◆ What is required ◆
Scan the records below. Copy every line in which the word "settings" appears.

[Collected data entries]
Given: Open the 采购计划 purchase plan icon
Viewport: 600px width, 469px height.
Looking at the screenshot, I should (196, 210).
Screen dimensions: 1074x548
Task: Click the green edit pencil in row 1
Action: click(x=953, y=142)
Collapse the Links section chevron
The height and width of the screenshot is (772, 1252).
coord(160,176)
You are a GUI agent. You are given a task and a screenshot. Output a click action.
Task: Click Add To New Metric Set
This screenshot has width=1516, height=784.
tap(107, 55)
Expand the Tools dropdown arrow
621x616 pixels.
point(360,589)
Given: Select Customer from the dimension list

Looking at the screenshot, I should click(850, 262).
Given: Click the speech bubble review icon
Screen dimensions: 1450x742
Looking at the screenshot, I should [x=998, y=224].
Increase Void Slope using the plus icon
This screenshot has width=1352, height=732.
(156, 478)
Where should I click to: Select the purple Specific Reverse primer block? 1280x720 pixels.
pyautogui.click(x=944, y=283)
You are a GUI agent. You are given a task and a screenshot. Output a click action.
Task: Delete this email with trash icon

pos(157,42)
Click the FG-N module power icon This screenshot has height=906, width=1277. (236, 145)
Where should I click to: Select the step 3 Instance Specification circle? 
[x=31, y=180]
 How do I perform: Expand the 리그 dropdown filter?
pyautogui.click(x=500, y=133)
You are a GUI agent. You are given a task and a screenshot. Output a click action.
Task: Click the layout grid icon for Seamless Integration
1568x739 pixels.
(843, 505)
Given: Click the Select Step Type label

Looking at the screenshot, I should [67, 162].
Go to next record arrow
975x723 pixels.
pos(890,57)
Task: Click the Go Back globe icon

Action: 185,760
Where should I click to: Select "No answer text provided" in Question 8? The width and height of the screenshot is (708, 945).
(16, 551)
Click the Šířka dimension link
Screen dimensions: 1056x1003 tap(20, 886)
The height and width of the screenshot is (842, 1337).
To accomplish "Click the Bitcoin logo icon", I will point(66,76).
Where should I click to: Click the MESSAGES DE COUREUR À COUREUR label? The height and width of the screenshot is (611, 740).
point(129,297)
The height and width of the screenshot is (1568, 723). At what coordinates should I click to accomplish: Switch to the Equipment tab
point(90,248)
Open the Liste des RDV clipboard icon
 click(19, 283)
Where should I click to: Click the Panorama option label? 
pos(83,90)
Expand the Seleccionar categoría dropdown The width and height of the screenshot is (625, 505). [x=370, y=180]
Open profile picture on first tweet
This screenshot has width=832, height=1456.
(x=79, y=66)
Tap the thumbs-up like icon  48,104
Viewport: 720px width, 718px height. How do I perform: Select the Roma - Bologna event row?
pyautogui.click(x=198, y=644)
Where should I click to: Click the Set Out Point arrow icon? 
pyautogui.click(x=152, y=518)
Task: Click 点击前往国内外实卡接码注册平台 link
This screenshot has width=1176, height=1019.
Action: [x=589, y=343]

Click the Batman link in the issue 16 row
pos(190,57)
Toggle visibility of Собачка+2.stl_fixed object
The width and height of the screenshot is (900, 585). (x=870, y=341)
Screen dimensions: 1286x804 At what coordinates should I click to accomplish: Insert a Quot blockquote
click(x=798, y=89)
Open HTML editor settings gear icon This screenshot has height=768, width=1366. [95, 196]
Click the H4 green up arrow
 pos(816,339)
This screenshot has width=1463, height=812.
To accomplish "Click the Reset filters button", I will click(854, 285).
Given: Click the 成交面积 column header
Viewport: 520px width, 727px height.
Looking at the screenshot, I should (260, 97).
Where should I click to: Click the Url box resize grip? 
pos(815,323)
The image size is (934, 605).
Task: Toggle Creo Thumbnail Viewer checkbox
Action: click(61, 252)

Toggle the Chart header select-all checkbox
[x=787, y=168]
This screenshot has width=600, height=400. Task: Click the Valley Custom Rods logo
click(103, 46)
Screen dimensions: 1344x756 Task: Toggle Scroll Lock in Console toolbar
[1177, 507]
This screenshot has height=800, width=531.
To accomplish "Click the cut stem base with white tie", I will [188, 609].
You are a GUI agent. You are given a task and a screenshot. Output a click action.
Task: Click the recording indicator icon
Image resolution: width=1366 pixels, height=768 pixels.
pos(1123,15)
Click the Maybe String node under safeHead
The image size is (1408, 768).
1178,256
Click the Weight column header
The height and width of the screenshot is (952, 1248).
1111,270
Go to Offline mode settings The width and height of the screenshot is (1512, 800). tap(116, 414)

◆ Written reply ◆
Open HTML editor settings gear icon This screenshot has height=768, width=1366. [95, 196]
Go to Offline mode settings The width and height of the screenshot is (1512, 800). tap(116, 414)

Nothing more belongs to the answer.